Ich mag Werbung, die eine Botschaft auf den Punkt bringt – ohne grosse Umschweife, clever, mit Wortwitz, gerne auch etwas provozierend. Werbung muss für mich authentisch sein, direkt ins Auge und ins Herz springen.

Was sagt die Empirie: Welche Faktoren entscheiden darüber, ob Werbung die Menschen erreicht und eine Handlung auslöst?
Der wichtigste Erfolgsfaktor ist ein altbekannter: Damit Werbung wirkt, muss sie relevant sein. Sonst mag sie zwar auffallen, erzielt aber nicht die beabsichtigte Wirkung. Relevanz bedeutet, die Konsumierenden da zu treffen, wo es für sie wichtig ist und ihnen einen Mehrwert bietet. Für die Werbebotschaften gilt: Ich darf sie weder überfrachten noch an der Zielgruppe vorbeireden. Stattdessen müssen die Botschaften so gestaltet sein, dass ich die angesprochenen Personen rasch aktiviere und für das eigene Angebot begeistere. Das gelingt gut mit emotionalen Botschaften, die oftmals höhere Reichweiten erzielen.

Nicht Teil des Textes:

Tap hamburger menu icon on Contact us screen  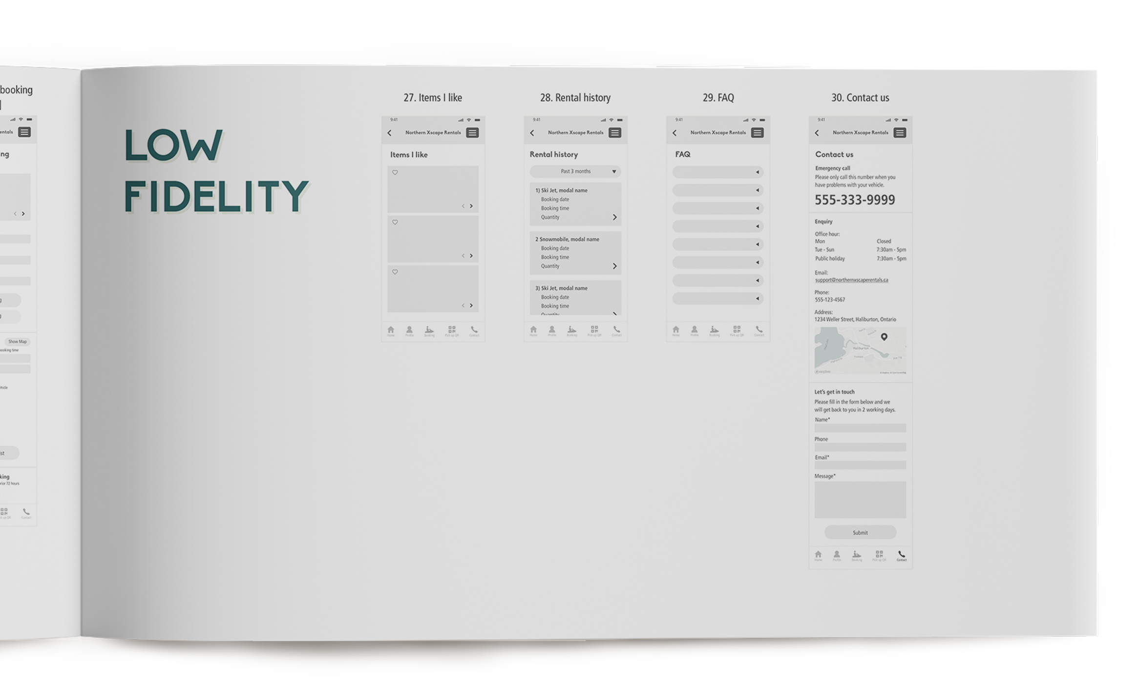tap(899, 133)
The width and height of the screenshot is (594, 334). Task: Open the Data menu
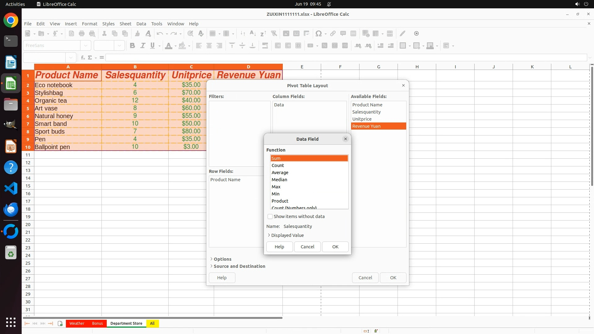point(141,24)
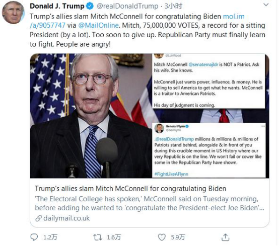The height and width of the screenshot is (246, 279).
Task: Like the tweet with heart icon
Action: click(x=162, y=237)
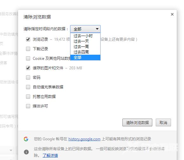Choose highlighted 全部 option in list

(85, 58)
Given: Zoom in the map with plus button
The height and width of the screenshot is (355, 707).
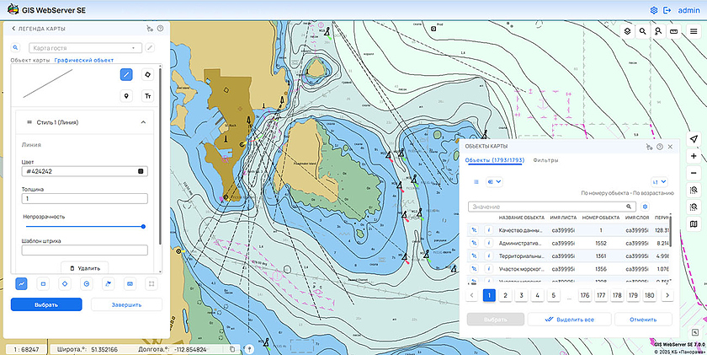Looking at the screenshot, I should (x=694, y=156).
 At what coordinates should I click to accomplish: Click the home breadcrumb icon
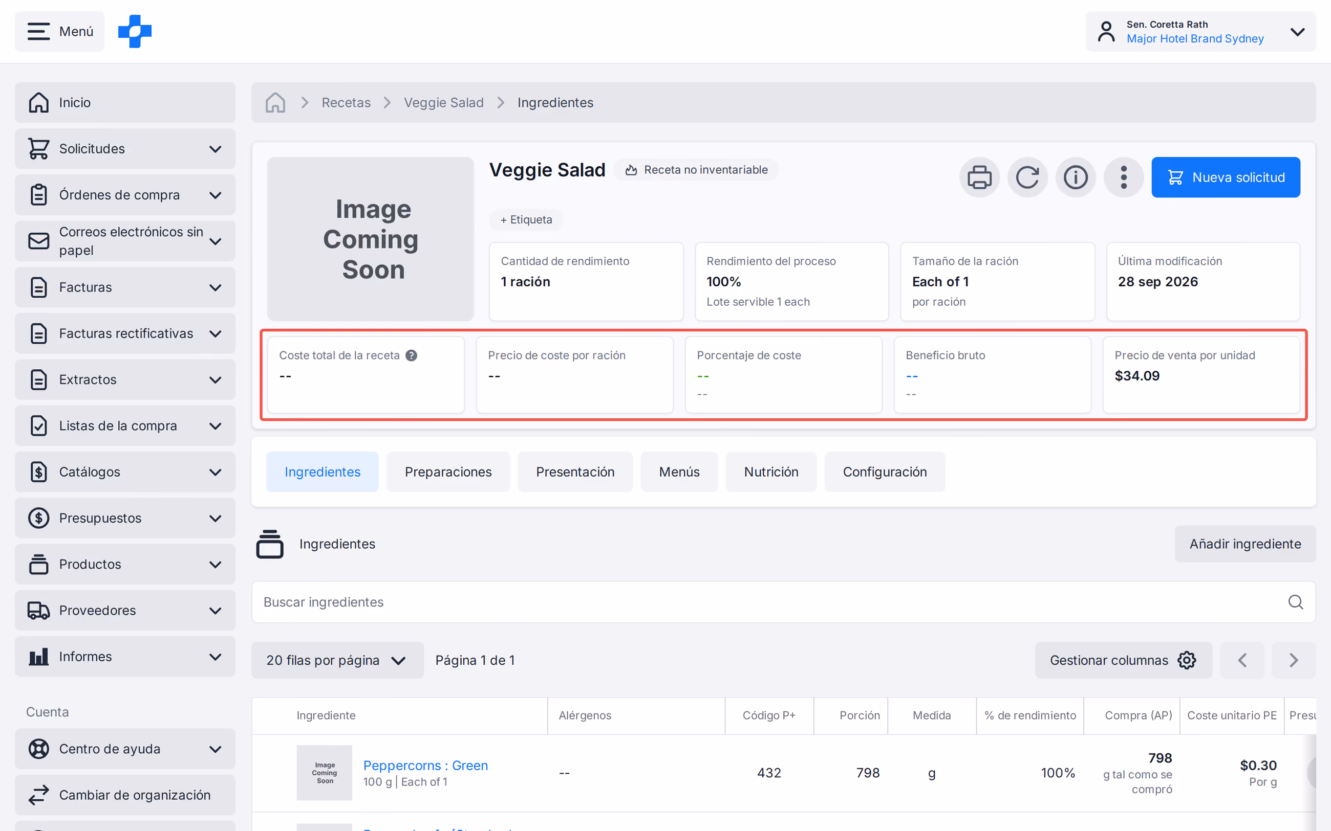[275, 102]
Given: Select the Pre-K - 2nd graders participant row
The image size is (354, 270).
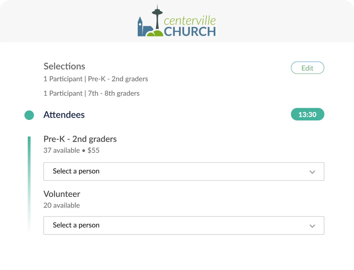Looking at the screenshot, I should (x=96, y=79).
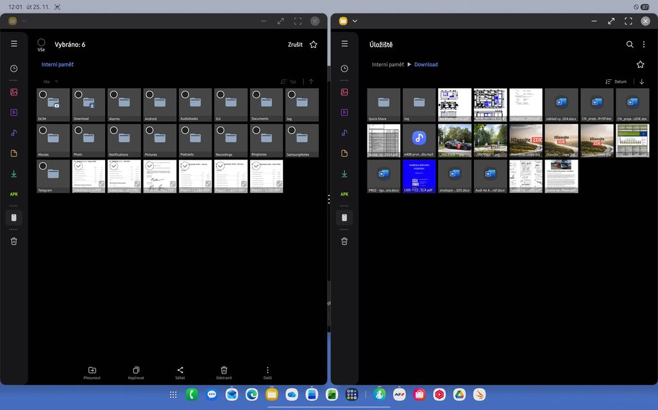Open APK category in right window sidebar
The height and width of the screenshot is (410, 658).
click(344, 194)
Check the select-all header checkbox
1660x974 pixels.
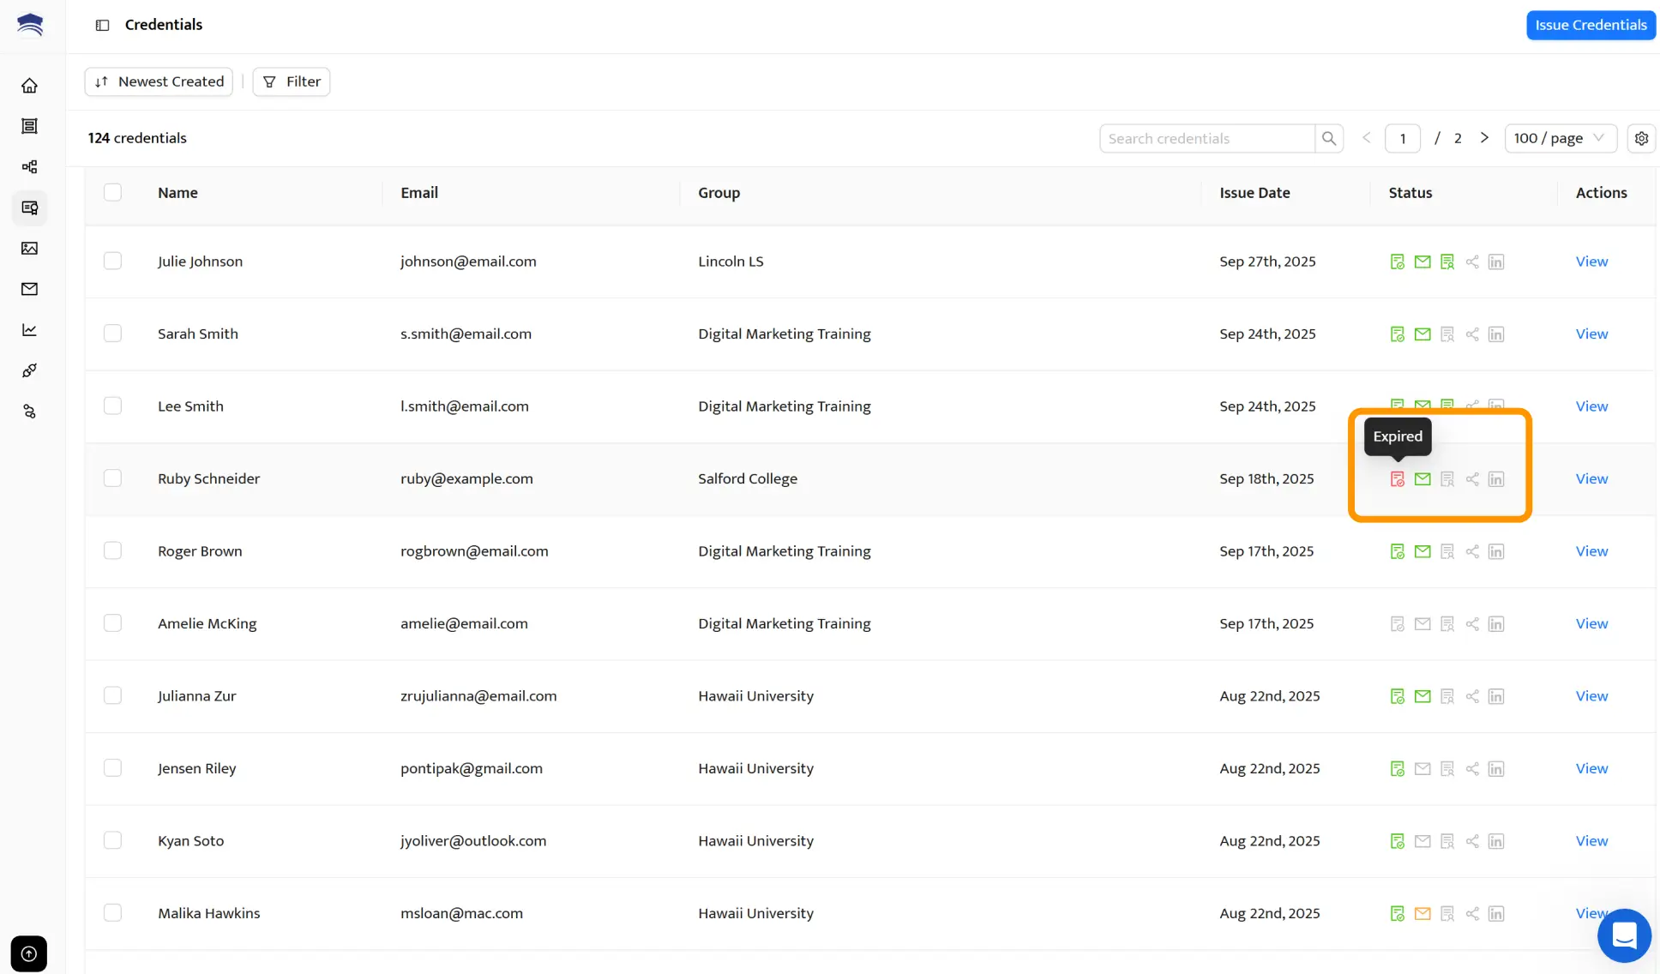(x=112, y=192)
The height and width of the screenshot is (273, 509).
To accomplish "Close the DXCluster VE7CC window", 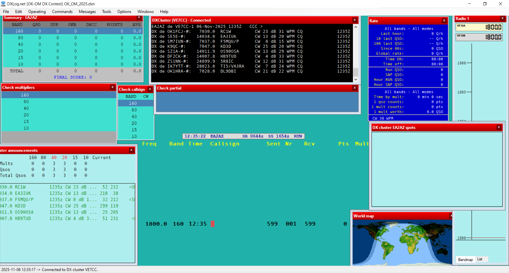I will click(x=355, y=20).
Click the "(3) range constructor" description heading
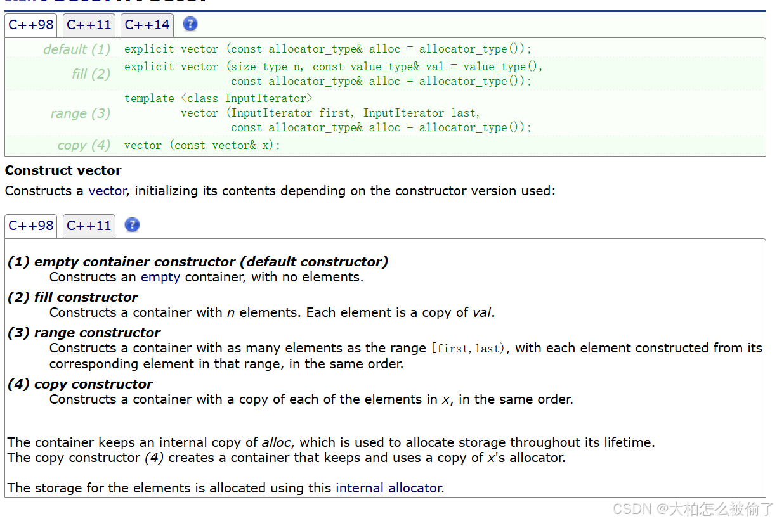The height and width of the screenshot is (521, 777). [84, 333]
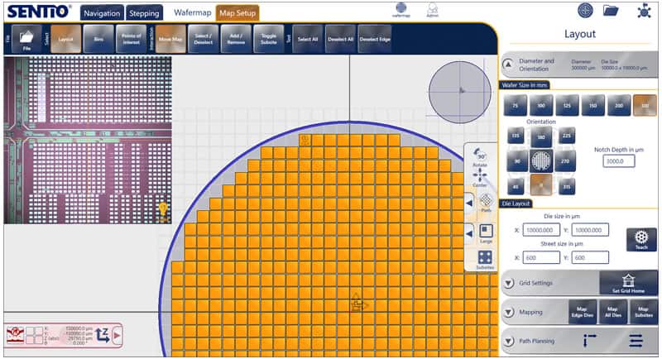Open the Stepping tab

click(x=146, y=13)
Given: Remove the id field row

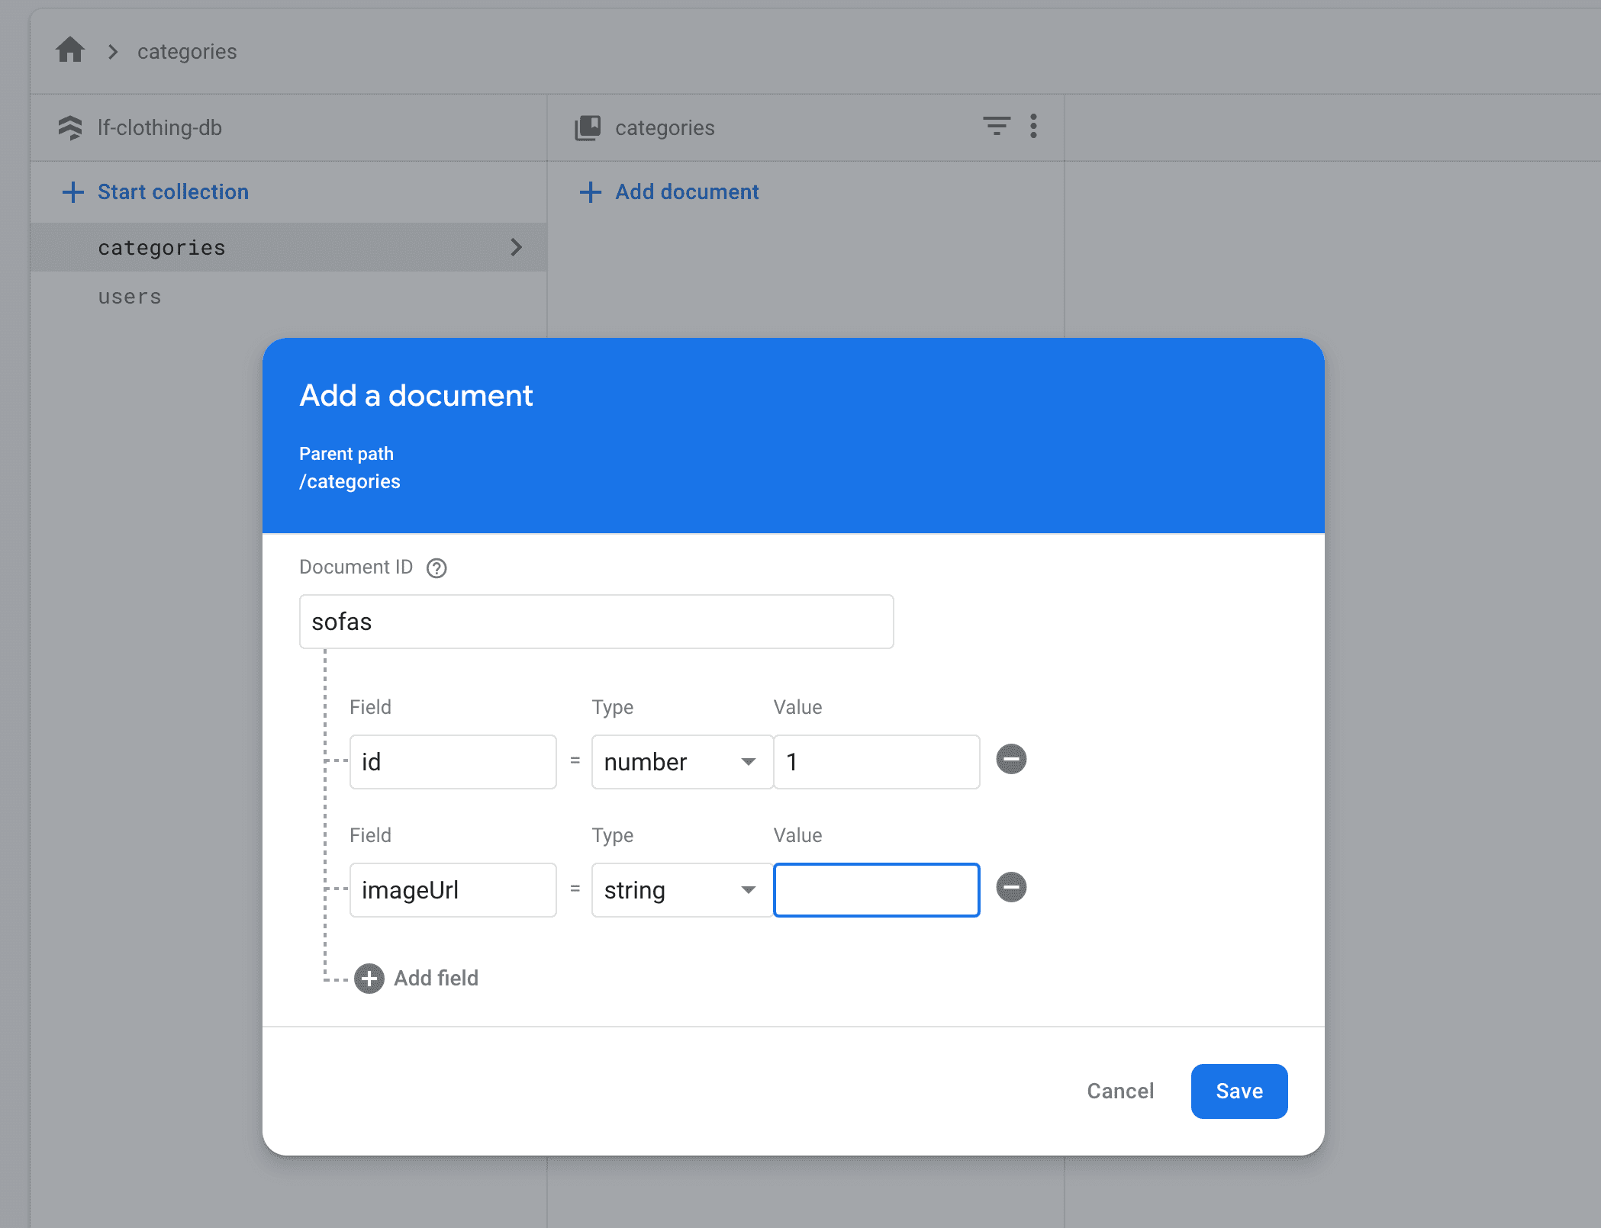Looking at the screenshot, I should coord(1011,760).
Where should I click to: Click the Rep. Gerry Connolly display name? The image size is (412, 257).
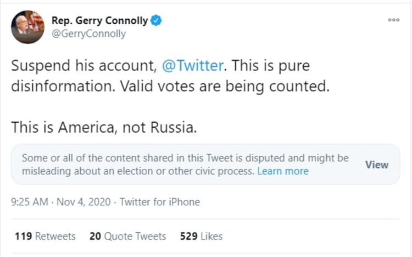pyautogui.click(x=99, y=21)
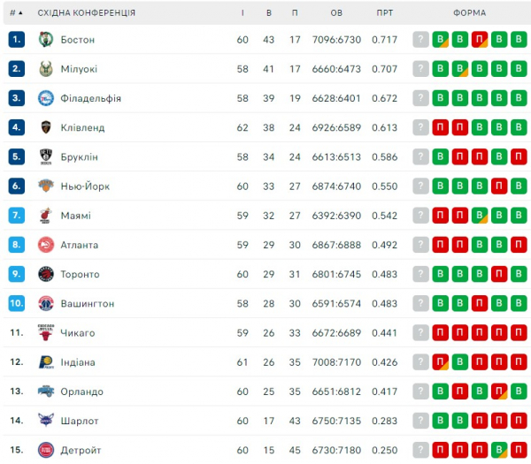This screenshot has height=464, width=531.
Task: Sort standings by the ОВ column
Action: (336, 13)
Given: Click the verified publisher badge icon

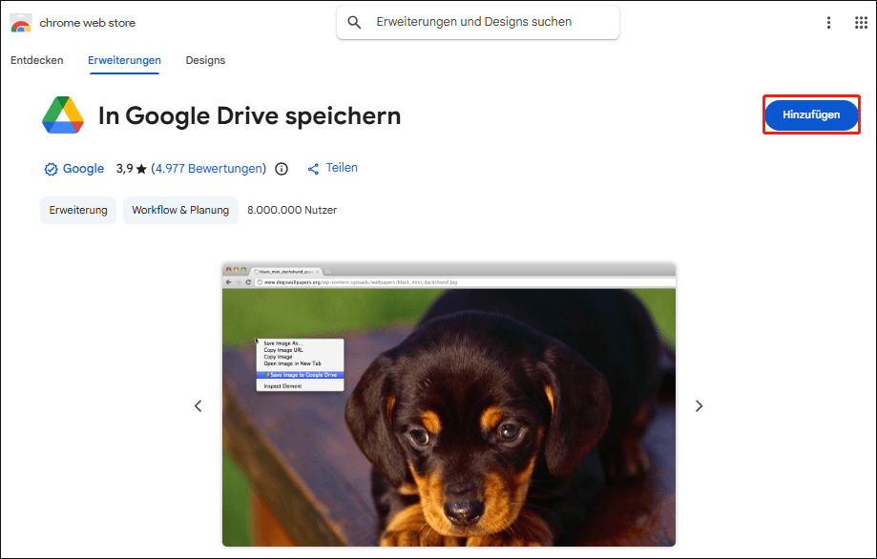Looking at the screenshot, I should [51, 168].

Welche Funktion haben Storytelling und Content Marketing für wirkungsvolle Werbung?
Sie gehören zu den zentralen Erfolgsfaktoren. Unternehmen etablieren damit ein eigenes Narrativ, das eine Marke immer wieder ähnlich, aber trotzdem neu inszeniert. Entwickelte Inhalte lassen sich so schneller und einfacher auf verschiedenen Kanälen ausspielen und adaptiert wiederverwenden. Laut Branchenindikator 2022 von SWA und LSA sehen Schweizer Werbeauftraggeber Content Creation und Management als eine der wichtigsten Aufgaben zur Zielerreichung.

Bei TikTok lautet das Erfolgsrezept «So bold und laut wie möglich». Gilt das heute generell für Werbung?
Bis zu einem gewissen Punkt schon. Angesichts der Informationsüberflutung, der homogenen Produkte und der Fülle an Kanälen und Touchpoints hilft natürlich das Anderssein. Doch «bold» muss immer auch zur Markenwelt passen und auf die Positionierung der Marke einzahlen. Emotionale Storys sind nicht zwangsläufig laut, können aber durchaus differenzierend sein.

Verschiedene Untersuchungen zur Werbewirkung kommen zum Schluss, dass crossmediale Werbung stärker wirkt. Gibt es auch empirische Erkenntnisse dazu, warum das so ist – welche Prozesse bei diesem Werbekonsum ablaufen?
Bei crossmedialer Kommunikation treffen Werbebotschaften an verschiedenen Touchpoints kanalkonform immer wieder auf die Adressatinnen und Adressaten. So verankern sich Assoziationen von Bild- und Markenwelten im Gedächtnis der Zielgruppe. Diese Assoziationen lassen sich dann durch weitere Impulse wieder abrufen und vertiefen. So erinnert sich die Zielgruppe besser an sie. Um die Wirkung crossmedialer Werbung zu optimieren, ist die Kanalwahl entscheidend: Welche Kanäle werden während der Customer Journey wie durchlaufen und genutzt? Welche erzielen Reichweite und welche Conversions? Womit kommen wir effizient zur Masse und womit zum Individuum? Noch weiter geht der Omnichannel-Ansatz, der für eine wirkliche Verzahnung aller Kontaktpunkte sorgt und Konsumierende reibungslos zwischen den wichtigsten Touchpoints hin- und herwechseln lässt. Er ist bei Retail und im E- Commerce teils stark verbreitet. Denn er ermöglicht, ein Produkt ohne Informationsverlust zur bisherigen Customer Journey an jedem Touchpoint zu kaufen.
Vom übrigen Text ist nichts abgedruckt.